For the A1 and P1S you're better off backporting the profile to PrusaSlicer or Orca.

And don't get me started on the network plug-in (the lack of transparency there makes me fairly suspicious that something is up) and the lack of directory structure support on the SD cards. Really, how could you mess it up.


> in the software they ripped off.

It’s a fork of PrusaSlicer, which was a fork of Slic3r. There’s a fork of BambuStudio called OrcaSlicer now.

They didn’t “rip off” an open source project, they forked it just as the parent project forked another project. This is how open source is supposed to work, isn’t it? Why are we shaming them for doing the thing we always encourage and then giving features back to the community which have gone into OrcaSlicer now?
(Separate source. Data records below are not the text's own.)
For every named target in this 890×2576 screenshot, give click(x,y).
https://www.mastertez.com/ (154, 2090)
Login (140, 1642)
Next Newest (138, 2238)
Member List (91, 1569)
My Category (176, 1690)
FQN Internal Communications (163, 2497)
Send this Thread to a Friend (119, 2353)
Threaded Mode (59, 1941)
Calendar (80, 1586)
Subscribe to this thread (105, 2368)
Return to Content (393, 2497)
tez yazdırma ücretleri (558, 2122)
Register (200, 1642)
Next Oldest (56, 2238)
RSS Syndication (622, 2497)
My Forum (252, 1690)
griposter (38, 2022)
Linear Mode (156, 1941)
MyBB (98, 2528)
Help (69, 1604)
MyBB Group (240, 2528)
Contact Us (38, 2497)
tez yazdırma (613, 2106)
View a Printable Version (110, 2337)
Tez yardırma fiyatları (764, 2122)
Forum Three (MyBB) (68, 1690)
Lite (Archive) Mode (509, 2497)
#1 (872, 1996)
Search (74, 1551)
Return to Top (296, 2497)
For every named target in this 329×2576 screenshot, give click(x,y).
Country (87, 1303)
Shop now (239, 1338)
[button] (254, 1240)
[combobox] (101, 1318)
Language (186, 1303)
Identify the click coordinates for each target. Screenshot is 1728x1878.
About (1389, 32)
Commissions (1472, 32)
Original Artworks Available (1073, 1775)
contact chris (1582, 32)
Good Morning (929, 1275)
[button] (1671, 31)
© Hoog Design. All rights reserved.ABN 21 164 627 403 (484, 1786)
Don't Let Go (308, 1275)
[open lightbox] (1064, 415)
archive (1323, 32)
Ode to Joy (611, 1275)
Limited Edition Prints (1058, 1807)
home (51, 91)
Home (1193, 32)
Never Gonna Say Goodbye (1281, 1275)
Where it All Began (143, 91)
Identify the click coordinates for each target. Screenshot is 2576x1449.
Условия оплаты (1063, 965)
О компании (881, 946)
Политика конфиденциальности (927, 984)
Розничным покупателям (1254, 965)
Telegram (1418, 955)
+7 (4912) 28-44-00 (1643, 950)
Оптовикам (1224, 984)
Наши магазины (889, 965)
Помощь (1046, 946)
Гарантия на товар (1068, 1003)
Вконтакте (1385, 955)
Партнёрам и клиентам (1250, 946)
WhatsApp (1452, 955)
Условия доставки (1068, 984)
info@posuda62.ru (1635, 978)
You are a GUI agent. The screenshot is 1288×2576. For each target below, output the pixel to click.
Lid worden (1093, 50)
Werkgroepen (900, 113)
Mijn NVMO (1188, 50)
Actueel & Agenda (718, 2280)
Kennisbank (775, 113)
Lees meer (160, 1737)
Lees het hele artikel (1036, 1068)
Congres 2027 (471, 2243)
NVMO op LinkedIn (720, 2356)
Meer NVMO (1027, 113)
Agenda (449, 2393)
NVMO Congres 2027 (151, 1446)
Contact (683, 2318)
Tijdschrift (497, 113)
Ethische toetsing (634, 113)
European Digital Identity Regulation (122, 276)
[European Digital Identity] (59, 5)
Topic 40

You clearly don’t have any context into what Chinese companies have been doing when it comes to OSS. Being OSS doesn’t mean you can do what you want.

You must have not been aware of how that all happened. That's fine but please, spare me the lecture.

If you’ve got more information then just say it. Being snide and alluding to some information you’re not sharing isn’t helpful at all.

I’m not lecturing anyone. I was trying to leave a helpful comment for the thread to clarify that it’s a fork, just like the fork that it came from, and the other slicer that was forked from it.


They release their stuff, but only under (significant) community pressure, and they try to do it in such a way that interop becomes harder and harder. Some parts they never release, because 'reasons', but are suspected of containing large chunks of FOSS used outside of license. They release breaking updates that lock out other applications from interfacing with their hardware.

And then there is crap like this:

https://www.josefprusa.com/articles/open-hardware-in-3d-prin...

Bambu is fantastic hardware but they're doing the exact same thing that DJI did in the drones field. A few more years and Prusa will have gone under, because it is impossible to compete with Chinese state subsidized companies whose sole purpose it is to dominate a market where they take something that has been community built and then embrace and extend it in every way possible to kick the door shut behind them. All of course in your best interests.


No, running locally is pretty standard.

Also what's weird is that this project seems to be primarily written in javascript. I can't imagine that's a pleasant user experience for generating tool paths...


it's a combination of JS, WASM, and WebGPU. the JIT engines are so much faster than you would imagine, especially if you tune your code right. workers allow for parallel processing on all of your CPU cores. WebGPU, at least in Chrome, is kind of amazing.